Afonso de Albuquerque demoliu a Grande Mesquita e levantou no local uma fortaleza ou torre de vários sobrados, 'A Famosa', lançando os rudimentos da nova administração da cidade, pela qual o cargo de bendahara, primeiro-ministro sob o sultanato, foi entregue a Nina Chatu, líder da comunidade keling, e o de tumenggung, ou ministro da justiça, se tornou chefe dos muçulmanos, embora mais tarde viesse a ser desempenhado por cristãos nativos de sangue real. Albuquerque despoletou ainda contactos diplomáticos com reinos pagãos vizinhos, de forma a assegurar uma rede regional de alianças.

A importância do entreposto malaio foi sintetizada na frase lapidar do seu segundo capitão, Jorge de Albuquerque: «mallaqua nam tem nada de seu e tem todollas cousas que a no mundo». Após a conquista portuguesa, dado o êxodo da comunidade guzerate e os problemas internos ligados à ocupação, a cidade passou por um período de retracção, que duraria até fins da década de 1520 e permitiu a ascensão de portos rivais, como o Aceh. O movimento do porto recuperou e cresceu lentamente, sendo pontualmente interrompido por guerras e cercos levados a cabo pelo Aceh e por Johor, por vezes com apoio de Japará e outros portos javaneses. Sofreu 9 cercos em pouco mais de meio século (1537, 1547, 1551, 1568, 1573, 1574, 1575, 1581,1587 e 1593). Exceptuando os períodos de guerra, acolhia anualmente entre 30 a 40 grandes navios do Coromandel e de Bengala, bem como várias centenas de juncos de Java e ainda embarcações dos portos de Samatra e do Estreito, do Golfo do Sião e do Mar da China. Criada em 1545, a alfândega portuguesa de Malaca tornar-se-ia numa das principais fontes de receita do Estado da Índia. A composição social da cidade foi-se alterando significativamente ao longo do século XVI. O número de 'casados' portugueses cresceu de uma dezena, em 1514, para 40, em 1532, e 60 oito anos depois, atingindo uma centena em 1580. No século XVII, são referidos 200 a 600, consoante o sempre variável critério de inclusão social neste grupo que compreendia 'casados brancos' e 'cristãos casados'.

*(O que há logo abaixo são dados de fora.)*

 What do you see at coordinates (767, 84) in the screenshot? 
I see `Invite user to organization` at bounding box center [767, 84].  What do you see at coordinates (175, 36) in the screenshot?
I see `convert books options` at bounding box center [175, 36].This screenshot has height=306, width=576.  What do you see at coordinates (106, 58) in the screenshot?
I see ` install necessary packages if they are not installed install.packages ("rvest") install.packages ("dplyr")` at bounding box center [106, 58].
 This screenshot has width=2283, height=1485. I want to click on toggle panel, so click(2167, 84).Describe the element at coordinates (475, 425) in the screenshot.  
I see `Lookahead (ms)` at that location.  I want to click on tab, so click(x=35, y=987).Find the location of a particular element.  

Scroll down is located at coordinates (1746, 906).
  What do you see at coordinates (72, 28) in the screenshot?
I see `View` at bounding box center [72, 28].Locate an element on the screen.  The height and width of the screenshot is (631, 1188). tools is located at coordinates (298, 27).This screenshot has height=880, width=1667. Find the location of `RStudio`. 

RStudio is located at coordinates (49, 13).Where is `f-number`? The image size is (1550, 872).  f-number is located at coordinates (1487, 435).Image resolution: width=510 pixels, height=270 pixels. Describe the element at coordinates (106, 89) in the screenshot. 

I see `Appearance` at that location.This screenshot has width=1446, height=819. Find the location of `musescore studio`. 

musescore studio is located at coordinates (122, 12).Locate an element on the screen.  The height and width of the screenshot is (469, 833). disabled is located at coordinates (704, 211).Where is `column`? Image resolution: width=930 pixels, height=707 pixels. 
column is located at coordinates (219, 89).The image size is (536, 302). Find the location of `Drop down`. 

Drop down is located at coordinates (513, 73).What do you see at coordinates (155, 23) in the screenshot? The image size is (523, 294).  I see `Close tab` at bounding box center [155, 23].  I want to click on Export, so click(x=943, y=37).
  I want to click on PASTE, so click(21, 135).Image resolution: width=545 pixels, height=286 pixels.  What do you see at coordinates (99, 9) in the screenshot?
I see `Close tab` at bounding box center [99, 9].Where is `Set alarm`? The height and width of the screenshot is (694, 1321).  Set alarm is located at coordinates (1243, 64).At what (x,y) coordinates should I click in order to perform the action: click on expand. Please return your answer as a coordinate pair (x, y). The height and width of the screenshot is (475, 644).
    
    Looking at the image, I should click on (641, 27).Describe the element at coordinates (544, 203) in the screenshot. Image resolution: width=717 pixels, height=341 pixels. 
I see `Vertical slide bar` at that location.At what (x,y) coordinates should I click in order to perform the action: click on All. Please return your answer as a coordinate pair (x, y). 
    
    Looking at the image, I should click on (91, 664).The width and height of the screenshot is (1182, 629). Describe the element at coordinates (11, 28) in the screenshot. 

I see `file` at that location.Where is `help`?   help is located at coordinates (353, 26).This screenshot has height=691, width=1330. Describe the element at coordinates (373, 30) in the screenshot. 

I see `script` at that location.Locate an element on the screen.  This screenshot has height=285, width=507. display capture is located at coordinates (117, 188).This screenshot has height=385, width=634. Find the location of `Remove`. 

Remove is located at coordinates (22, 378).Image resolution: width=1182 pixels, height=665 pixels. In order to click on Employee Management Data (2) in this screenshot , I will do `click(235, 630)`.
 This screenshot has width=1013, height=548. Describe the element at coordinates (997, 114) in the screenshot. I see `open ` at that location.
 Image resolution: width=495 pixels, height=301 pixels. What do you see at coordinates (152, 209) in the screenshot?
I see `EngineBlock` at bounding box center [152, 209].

Os repetidos cercos obrigaram a fortificar a cidade, numa configuração pentagonal pontuada por baluartes e portas, que se veio acrescentar à tranqueira em Upeh. A cartografia de Manuel Godinho de Erédia, mestiço de Malaca, mostra a continuidade entre o período pré-português e a cidade luso-malaia de início do século XVII, na sua maior parte construída em madeira e situada extra-muros, nomeadamente os dois grandes subúrbios de Upeh e de Hilir. No primeiro, que estendia por uma frente marítima a NW, residia a comunidade keling, enquanto em Hilir, a sul do rio, predominavam os malaios. A cidade portuguesa intra-muros era ocupada pelo complexo militar e administrativo.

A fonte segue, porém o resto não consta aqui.